Ele abre os olhos e vê uma plaquinha dourada sobre a mesa que diz: “Natália Gatling – Terapeuta”. Fecha as pálpebras de novo. Miss Gatling prossegue:

“No entanto, como sabiamente nos diz Pablo: ‘Nós somos livres pra escolher e prisioneiro das consequências de nossas escolhas’. É muita pretensão alimentar o desejo de reduzir alguém no cercado de um relacionamento. Pense bem, humanamente, isso é impossível! Afinal, ninguém manda em ninguém. E aí eu te pergunto: como controlar o que se passa dentro de cada um de nós? Como? O que se vivencia é um momento único compartilhado, muitas vezes sublime. Ponto. Vire a página e pense que um novo capítulo pode se iniciar. Vírgula. Você compreende o que eu quero dizer?”, pergunta a terapeuta.

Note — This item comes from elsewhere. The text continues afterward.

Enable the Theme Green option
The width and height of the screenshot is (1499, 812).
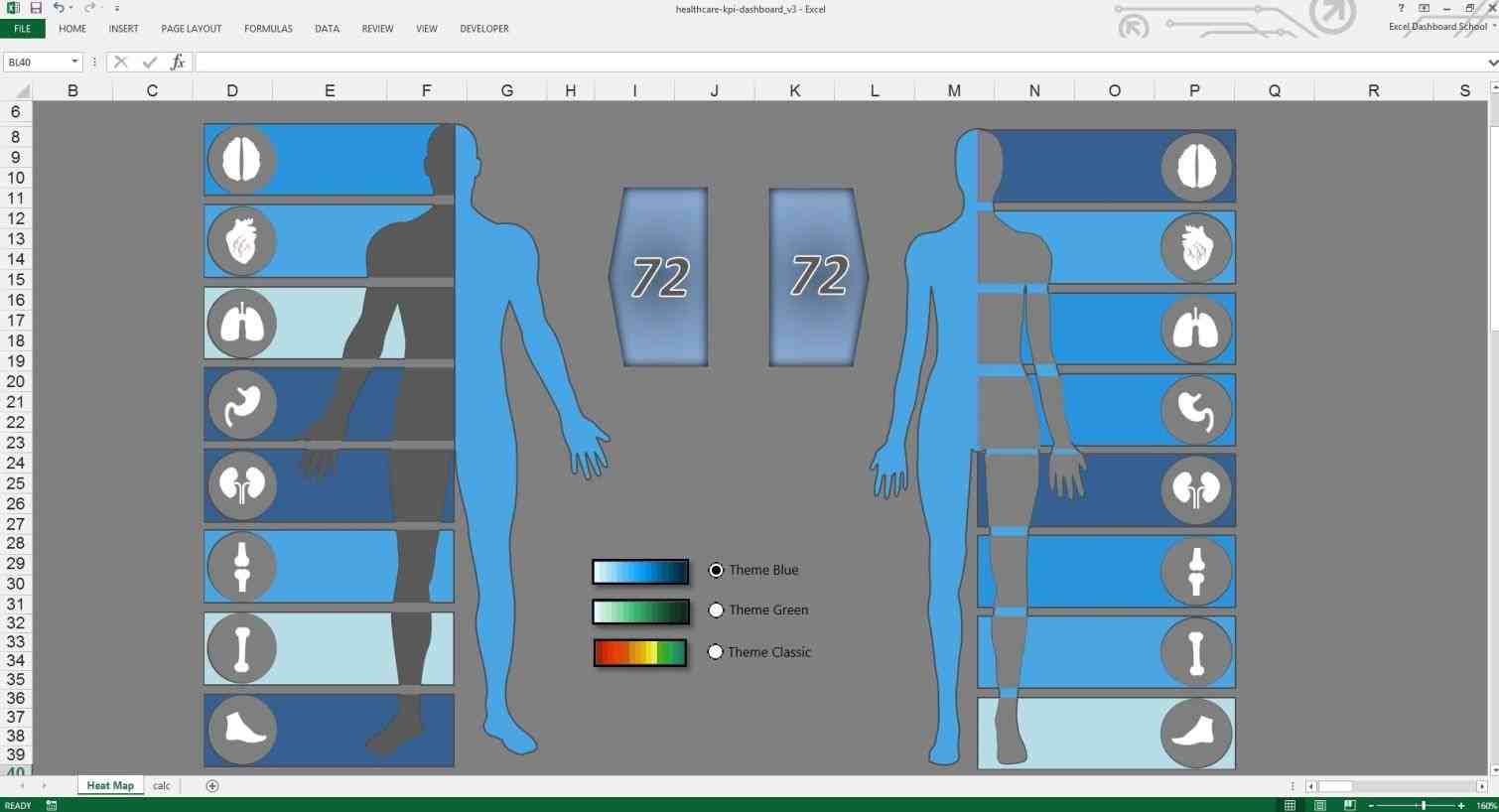[x=716, y=609]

Ele balança a cabeça dizendo que sim. Contudo, seus pensamentos giram igual uma broca minúscula tentando furar uma parede de concreto instransponível. Miss Gatling fica observando seu paciente com um misto de austeridade e compaixão. Tá na cara que ela percebe com clareza o rodopiar dos pensamentos do pobre cliente. Então, resignada, suspira discretamente e continua:

“Elmo, seguinte: vou te receitar um remedinho. Algo leve, pra você se sentir mais relaxado e tranquilo durante os próximos dias. E não esquece: nada de se punir e achar que a culpa é apenas sua! Tenho algo a te propor na quinta que vem. Nos vemos na próxima semana, okay?”.

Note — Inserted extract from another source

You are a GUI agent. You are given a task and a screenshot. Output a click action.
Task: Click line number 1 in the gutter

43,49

Ele concorda num quase imperceptível movimento de cabeça. Pega a receita, dobra simetricamente o papel e o envelopa dentro da carteira. Aperta a mão de Miss Gatling e agradece num tom mudo. Cruza pela secretária sem dizer adeus. Em frente ao elevador, fica vendo as luzes piscando. Os olhos embaralham e ouve um zunido dentro de si. Como se fosse algum tipo de plástico se chocando contra um aro de uma bicicleta.

Antes de entrar no elevador, joga a receita no lixo em frente ao consultório. “Nós somos livres pra escolher e prisioneiro das consequências de nossas escolhas”. A frase de Neruda fica retumbando dentro dele.